O radialista, guitarrista e compositor (vocalista da Mr. Simple) Paulo Pellegrini apresenta tributo ao beatle Paul McCartney neste sábado, no Marisco (Lagoa).

CINE LABÔ: É SHOW!

Documentários musicais têm feito sucesso em festivais Brasil afora (e como era de se esperar e para não deixar o blogueiro de ser chato, pouca coisa tem chegado aqui). Para lembrar de uns poucos exemplos recentes, cito, de cabeça, Loki, sobre o mutante Arnaldo Baptista (sobre o que já escrevi aqui), Um morcego na porta principal, sobre o gênio Jards Macalê (sobre o que ainda escreverei) e um sobre o eterno malandro Bezerra da Silva (esse ainda não vi, só ouvi falar).

Neste domingo, às 19h, o Cineclube Laborarte (Rua Jansen Müller, 42, Centro) exibe seis curtas, todos abordando personalidades importantes da música brasileira. A sessão é gratuita e o repertório, finíssimo. Abaixo as sinopses que recebi por e-mail (clique nos títulos e leia maiores detalhes no site da Programadora Brasil).

Tim Maia [RJ, 1986, Doc, 14min] Genial, controvertido, maluco, Tim Maia era uma figura especial, renovadora e talentosa da música brasileira. O filme, numa linguagem antiacadêmica, mistura seu papo com sua música, deixando a montagem fluir no swing de Tim.

Walter Franco, muito tudo [SP, 2000, Doc, 25min] Documentário sobre o poeta e compositor paulista Walter Franco.

Mutantes [SP, 1970, Experimental, 7min] Uma brincadeira mutante improvisada por Arnaldo Baptista, Sérgio Dias e Rita Lee – Os Mutantes -, num dia único pelas ruas de São Paulo.

Carioca, suburbano, mulato, malandro – João Nogueira [RJ, 1979, Doc, 13min] Documentário sobre João Nogueira, cantor e compositor popular do Rio de Janeiro.
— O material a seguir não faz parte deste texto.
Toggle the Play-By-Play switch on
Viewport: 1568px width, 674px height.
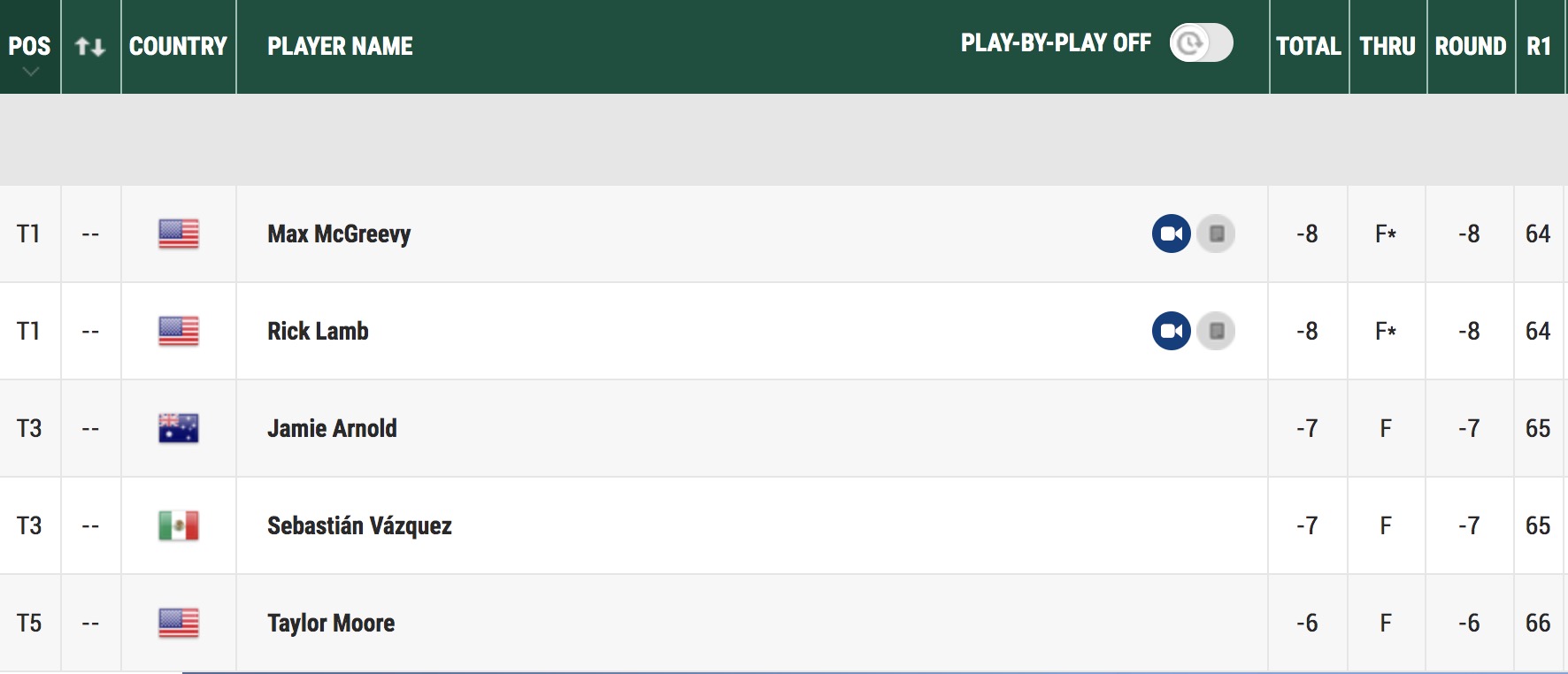(1201, 42)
Heitor dos Prazeres [RJ, 1965, Doc, 14min] Memórias do sambista popular e pintor primitivista Heitor dos Prazeres, em seu ateliê na Cidade Nova, bairro em decadência do Rio de Janeiro, mas ainda vivo nos sambas, nos quadros e nas recordações do artista.

Hermeto campeão [SP, 1981, Doc, 35min] Hermeto Pascoal é incontestavelmente um dos maiores músicos brasileiros. O filme evoca a inspiração, a maneira de compor e os pontos de vista de Hermeto Pascoal sobre a fama, o dinheiro e o trabalho. Hermeto Pascoal toca com os sapos e compõe com as abelhas. Os componentes do conjunto dão um pequeno depoimento sobre o que é trabalhar com ele.